The project PI is Andrii Sotnikov, Leading Researcher at the National Science Centre “Kharkiv Institute of Physics and Technology”.
Why this particular idea?
“Since my student years, I have been fascinated by problems that appear extremely difficult at first glance but have the potential to become a key driver of scientific and technological progress”, says Andrii Sotnikov. Physical models of correlated quantum systems – such as magnetic materials, semiconductor diodes and superconductors – are a prime example of such problems. The phenomena observed in these materials arise from the collective behaviour of billions of elementary particles – electrons, ions and atoms – that move and interact simultaneously with one another and with external fields. In the quantum regime, particles do not occupy precisely defined positions in space, and their collective behaviour gives rise to remarkable effects that are fundamental to modern technologies.
Describing such systems is extraordinarily challenging. Even the most powerful classical computers, using conventional approaches, can accurately simulate a system containing only around 10–20 quantum particles, whereas real materials involve billions of them. Parallelising calculations across supercomputers offers little relief, as this limitation stems from a fundamental exponential growth in computational resources required with each additional quantum degree of freedom. Quantum computers, together with advanced error-correction protocols, could eventually overcome this barrier. However, they are expected to reach sufficient capability only in the 2040s at the earliest.
“We couldn’t just sit and wait”, says the PI. So, in 2024, the young researcher and his colleagues decided to submit the application for grant support, especially as they already had preliminary results and a clear vision of how to develop alternative approaches for the theoretical description of complex quantum systems using classical computational resources.
Better tools for a complex problem
“It is safe to say that nobody really understands quantum mechanics,” the researcher says with a smile, quoting the famous remark by Nobel Prize laureate Richard Feynman. “Despite this, humanity has been actively using its results for the past hundred years and continues to push forward.”
“With the development of quantum technologies, and quantum computers in particular, we are increasingly realising that in modelling quantum systems and the unique properties of materials for present and future technologies, we have a very limited set of tools”, continues Andrii Sotnikov. “As if we were still using a screwdriver to pull out nails, when there should be much more suitable tools available”. The aim of the project is precisely to develop better tools – advanced quantum-mechanical approaches adapted to analytical calculations and to the capabilities of modern classical computers.
In particular, a promising line of research has been the use of tensor networks methods. The essence of this approach lies in representing the wave functions of interacting quantum particles as a network of interconnected mathematical objects – matrices and tensors. Such a representation is at once compact (it can be implemented using classical computers) and sufficiently accurate to capture the quantum-mechanical nature of the system.

• **Data records**:
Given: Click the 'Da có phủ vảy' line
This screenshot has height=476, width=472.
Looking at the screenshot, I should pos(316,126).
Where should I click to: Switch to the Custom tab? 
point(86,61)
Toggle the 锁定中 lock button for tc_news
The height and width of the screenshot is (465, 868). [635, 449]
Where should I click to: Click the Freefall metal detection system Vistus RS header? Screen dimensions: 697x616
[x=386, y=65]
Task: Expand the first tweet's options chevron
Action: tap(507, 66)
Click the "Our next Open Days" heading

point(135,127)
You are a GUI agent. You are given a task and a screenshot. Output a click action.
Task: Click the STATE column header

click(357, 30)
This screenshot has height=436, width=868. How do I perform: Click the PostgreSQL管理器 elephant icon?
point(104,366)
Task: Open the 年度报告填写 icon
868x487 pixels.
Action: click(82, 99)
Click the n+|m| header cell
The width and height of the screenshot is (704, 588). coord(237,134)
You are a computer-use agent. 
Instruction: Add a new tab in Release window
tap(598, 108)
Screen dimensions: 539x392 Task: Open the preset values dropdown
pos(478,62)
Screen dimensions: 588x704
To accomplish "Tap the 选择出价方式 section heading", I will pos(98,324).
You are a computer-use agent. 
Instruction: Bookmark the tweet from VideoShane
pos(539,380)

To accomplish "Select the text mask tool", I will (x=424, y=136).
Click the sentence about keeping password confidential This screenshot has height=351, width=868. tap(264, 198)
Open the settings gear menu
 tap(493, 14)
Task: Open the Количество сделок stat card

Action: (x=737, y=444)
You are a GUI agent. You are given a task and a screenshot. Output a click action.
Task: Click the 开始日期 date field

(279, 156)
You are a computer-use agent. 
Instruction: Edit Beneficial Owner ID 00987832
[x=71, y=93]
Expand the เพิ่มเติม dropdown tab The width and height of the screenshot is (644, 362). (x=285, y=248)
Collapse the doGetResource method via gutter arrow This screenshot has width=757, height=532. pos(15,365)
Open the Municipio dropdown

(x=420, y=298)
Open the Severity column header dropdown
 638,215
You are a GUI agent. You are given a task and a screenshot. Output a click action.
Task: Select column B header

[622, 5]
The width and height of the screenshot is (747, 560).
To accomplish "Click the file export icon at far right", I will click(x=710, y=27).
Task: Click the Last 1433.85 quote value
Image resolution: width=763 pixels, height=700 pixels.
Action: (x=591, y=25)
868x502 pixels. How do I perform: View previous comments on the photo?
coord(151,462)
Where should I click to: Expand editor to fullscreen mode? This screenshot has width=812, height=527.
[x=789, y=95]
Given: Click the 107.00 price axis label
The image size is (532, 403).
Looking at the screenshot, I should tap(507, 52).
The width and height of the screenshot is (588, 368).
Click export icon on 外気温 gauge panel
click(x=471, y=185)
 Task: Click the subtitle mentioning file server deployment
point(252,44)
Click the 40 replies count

• **Parts of the exercise**:
1. Answer these questions from the article on the quantum research project, one answer per line, marked (a), (b), (c):
(a) Using conventional approaches, about how many quantum particles can the most powerful classical computers accurately simulate?
(b) In what year did the researcher and his colleagues decide to apply for grant support?
(c) Which Nobel Prize laureate's remark does the researcher quote?
2. Please list every material that the article on the quantum research project names as a correlated quantum system.
3. Extend the article on the quantum research project, picking up after its final sentence.

• **Answers**:
1.
(a) Around 10–20 quantum particles.
(b) 2024.
(c) Richard Feynman.

2. Magnetic materials, semiconductor diodes, superconductors.

3.
According to the PI, tensor networks are currently the main alternative to quantum computers in the modelling of physical systems. Research groups working with tensor networks adapt the corresponding algorithms and, again and again, outperform quantum computers in simulating the physical behaviour of quantum systems. This is supported by results published in leading scientific journals ranked in the first and second quartiles.
Kharkiv Reinforced
The project is scheduled to conclude at the end of 2026 and, despite the challenges of working in a frontline city, the project team is delivering results that exceed the planned indicators. In particular, the researchers have expanded the scope of the project’s core research objectives and prepared additional publications. “I am grateful to the project team for this, especially to the early-career researchers”, emphasises the PI.
Four young project team members have remained in Kharkiv throughout its implementation, working under conditions of constant danger. “It was precisely the ingenuity and ambitious approach of the young researchers that inspired and supported me during psychologically difficult moments”, stressed the researcher.
There were also practical difficulties. Procuring modern equipment for the computing cluster proved far more challenging than expected: the depreciation of the hryvnia and the rising cost of components (such as RAM and graphics processing units) exceeded the 10% inflation buffer included in the budget. Fortunately, the project team managed to find ways to ensure the successful continuation of the project, but, as Andrii Sotnikov notes, conditions on the computer hardware market may make it impossible for similar projects to be implemented by other research groups. Therefore, he believes that grant funding should be increased to account for inflation.
Having a clear idea and a solid plan
“If you have an original and promising idea that is of interest to you and your team, and if you meet the formal requirements of the call for proposals, do not hesitate – submit your application”, advises Andrii Sotnikov to his colleagues. The most important thing is not to postpone the preparation of documents until the final days. It is better to start working on them immediately after the call for proposals is announced, in order to save time for refining the substantive part of the proposal. In collaborative projects, it is essential to distribute tasks among team members in a rational way, to listen to the team’s ideas, and to look at the project through the eyes of a potential reviewer. Experienced reviewers are more likely to award higher scores to achievable plans than to ambitious promises without guarantees of implementation.
Finally, a word about the project team. “I am proud of the level of mutual support within the team”, highlights Andrii Sotnikov. “Kharkiv is truly reinforced!”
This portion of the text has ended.